All photos by Claudio Rainolter

Week 7

In a nutshell

  • Lecture and workshop: Streaming the Trace and Collaborative Collage by Ian Woo
  • Teamwork and mentoring: intensive phase
  • Studio visit: Steve Hui at Foo Tak artist hub

While Monday, Wednesday and Friday were reserved for intensive team work and mentoring sessions, on Tuesday and Thursday the group welcomed the Singapore-based visual artist and educator Ian Woo. Woo talked about the meaning and potential of collage for the expression of the ephemeral and fleeting. He introduced several corelating concepts concerning the notion of streaming, trace, systems and fragmentations. Read more about it this interview that develops further on topics he mentioned in his lecture.

On Thursday, the group also paid a visit to the experimental musician, composer and DJ Steve Hui at his studio in Foo Tak building at Hennessy Road in Wan Chai. He shared some of his music as well as his visions for the underground local music scene and for his newly opened studio that intends to become a non-commercial, curious and unconventional listening space for music lovers of the excentric sort.

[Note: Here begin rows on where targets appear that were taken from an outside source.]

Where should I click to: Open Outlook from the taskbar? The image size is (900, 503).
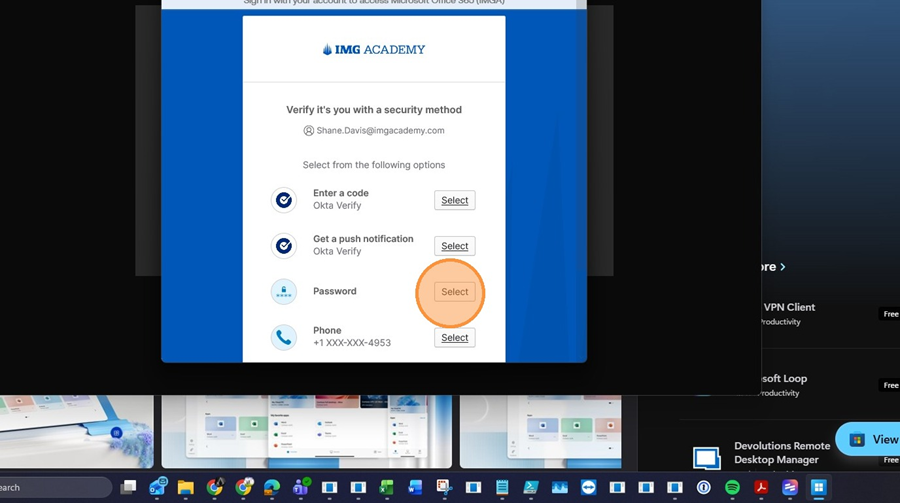[157, 487]
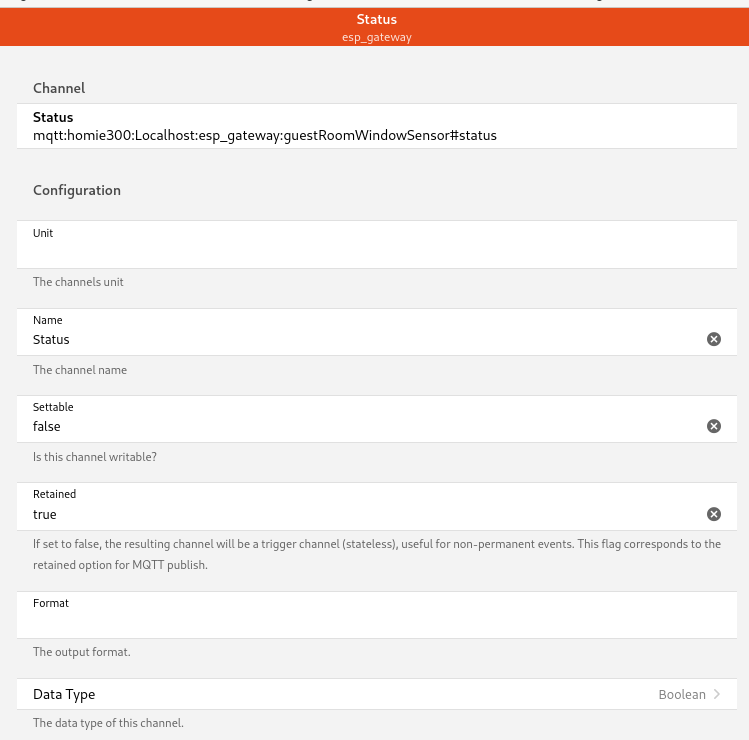Click the Status title in the orange header
Screen dimensions: 749x740
pyautogui.click(x=376, y=19)
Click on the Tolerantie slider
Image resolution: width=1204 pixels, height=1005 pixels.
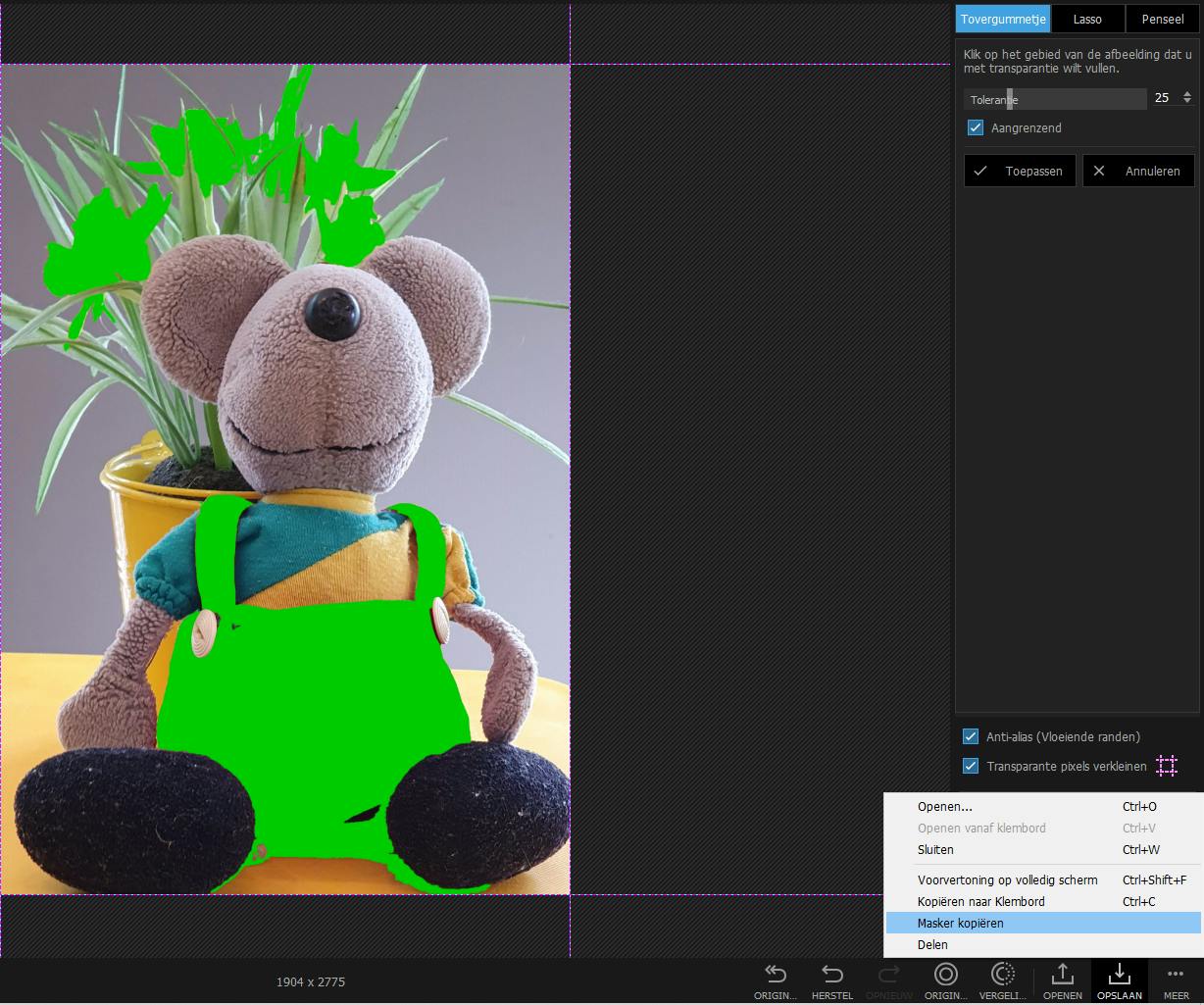[1054, 99]
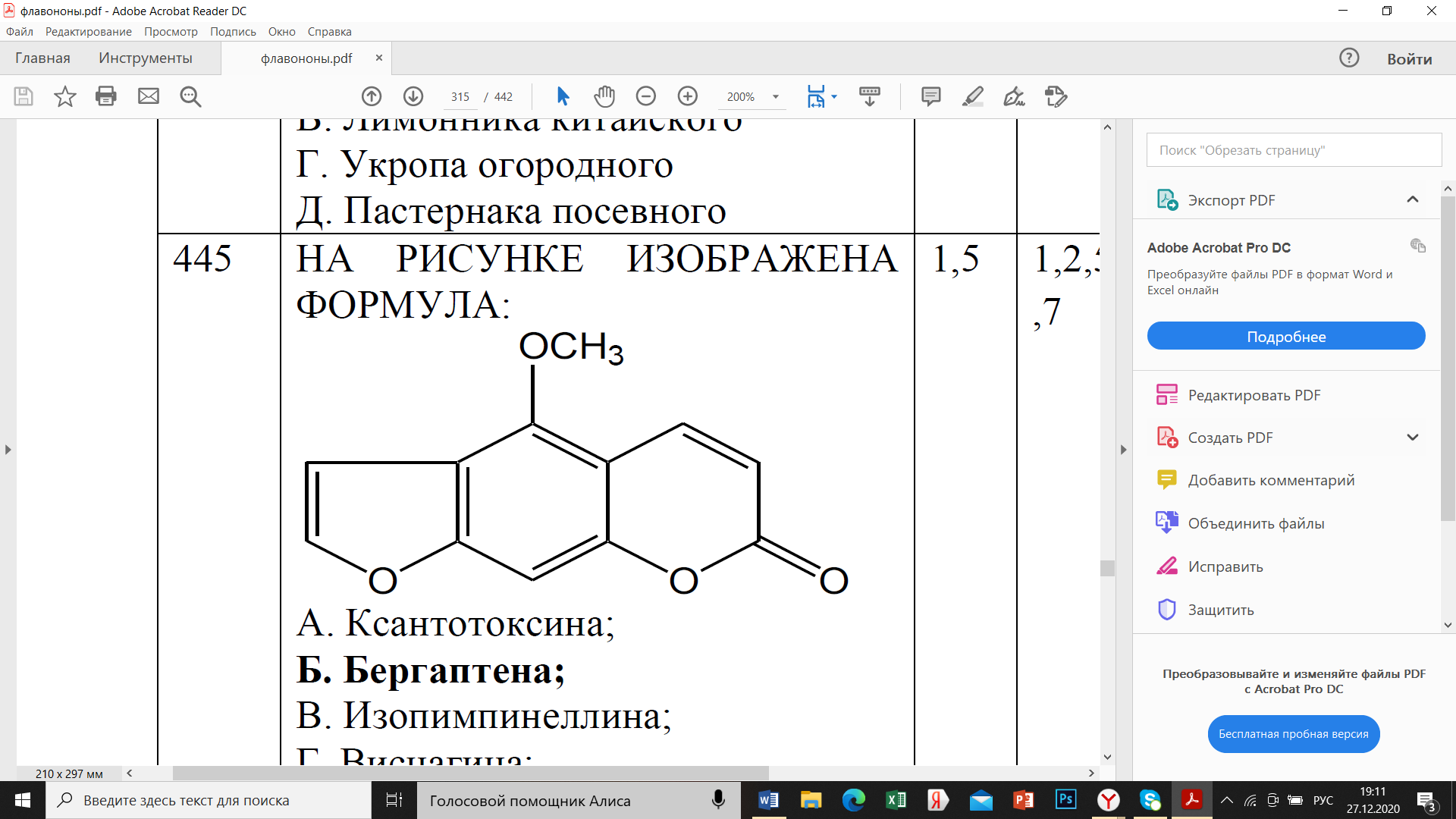
Task: Add file to starred bookmarks
Action: point(65,96)
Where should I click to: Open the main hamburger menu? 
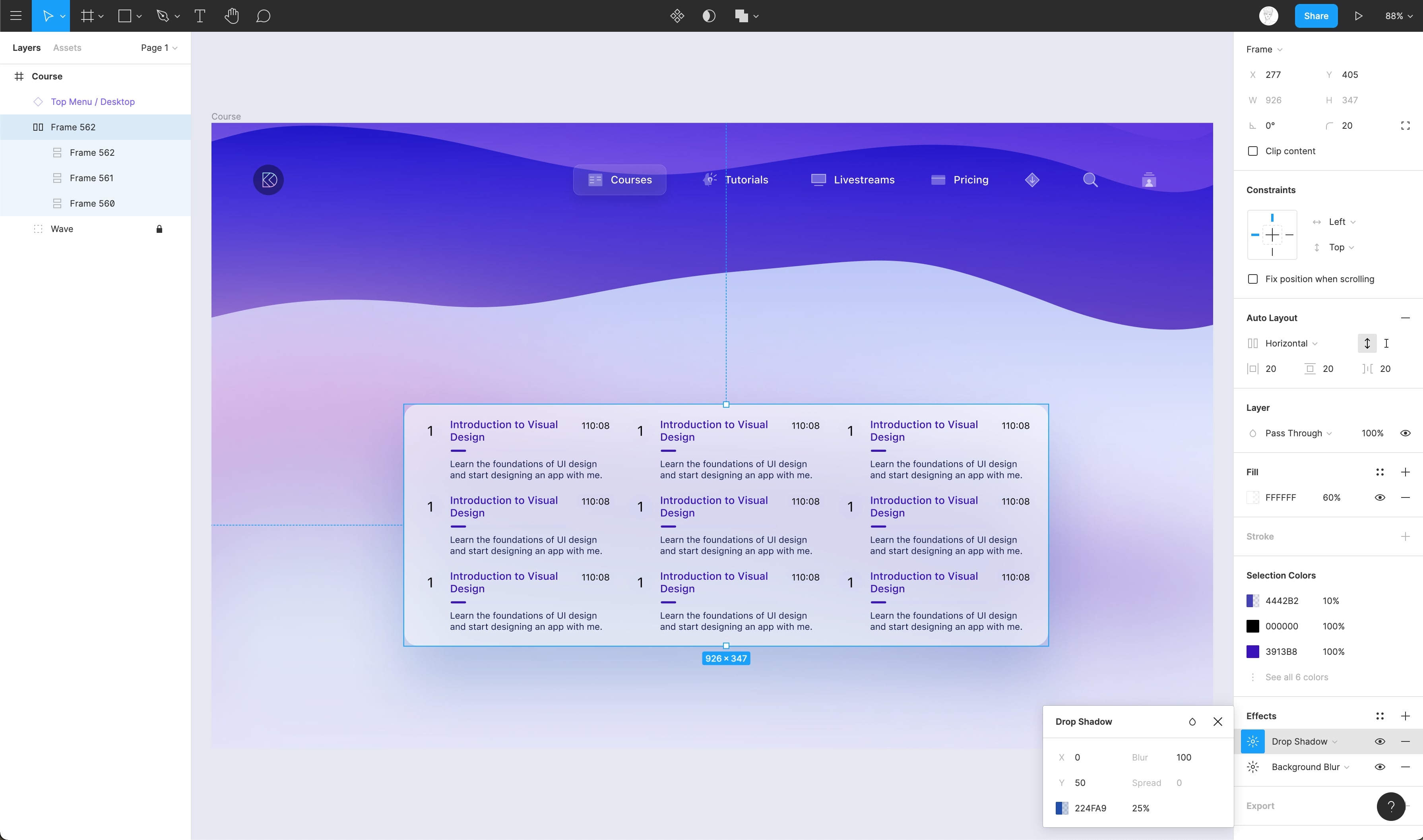tap(16, 16)
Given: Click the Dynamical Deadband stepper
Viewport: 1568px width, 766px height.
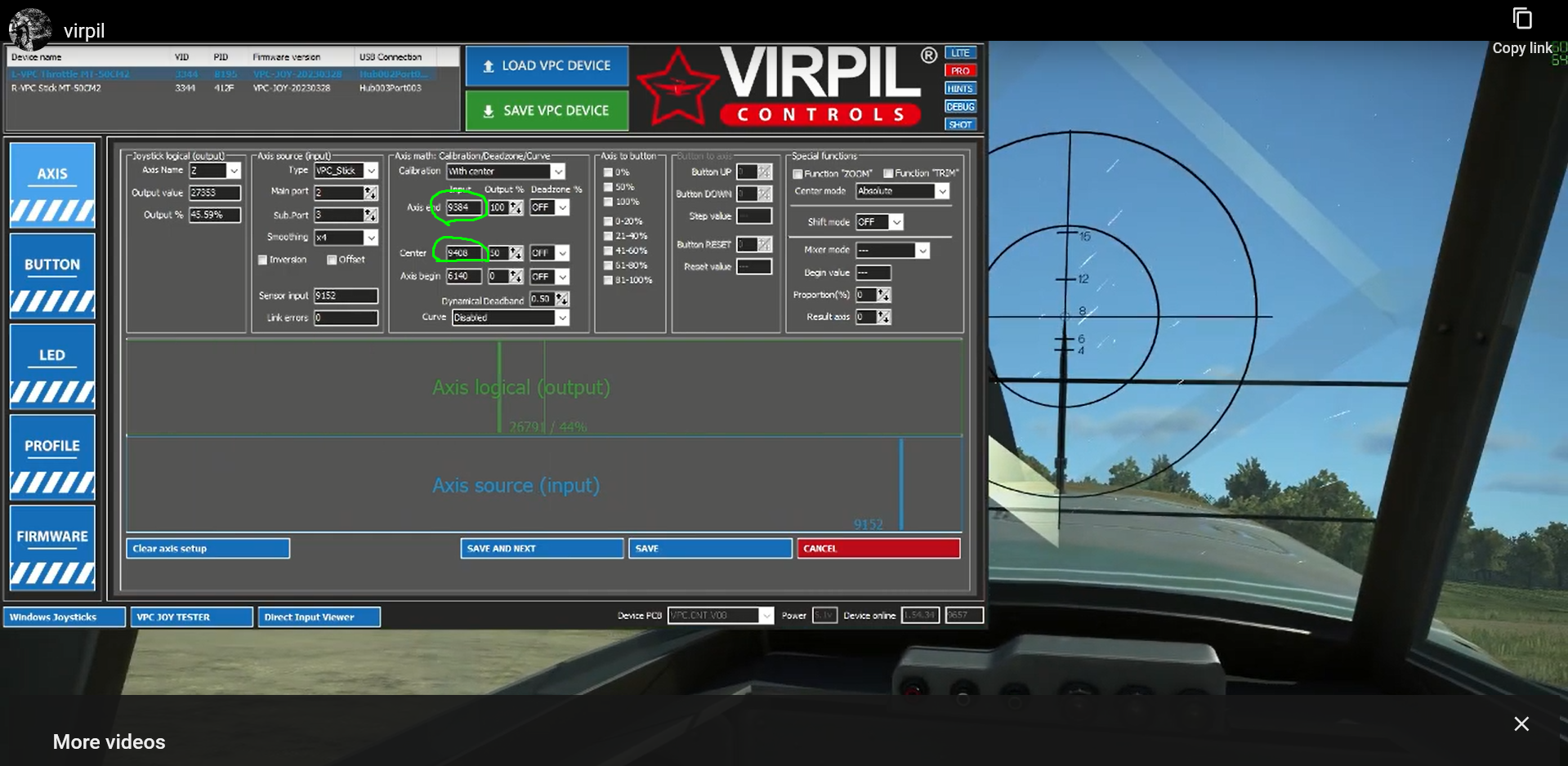Looking at the screenshot, I should click(x=562, y=299).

Foo Tak is a rare project in the cultural landscape of Hong Kong island as it is a bustling art hub full of affordable studio spaces for local artists. Each studio is rented by individuals or collectives from all artistic backgrounds for a maximum of four years.

Week 8

In a nutshell

  • Teamwork and mentoring: intensive phase
  • Workshop: Zhao Chuan on censorship

In the last week before the departure to Shanghai the collaborations have been running on full speed. Individual mentoring sessions, in-depth conceptual work, logistic preparations and, last but not least, packing. The week was rounded off by a workshop and discussion around censorship moderated by Zhao Chuan.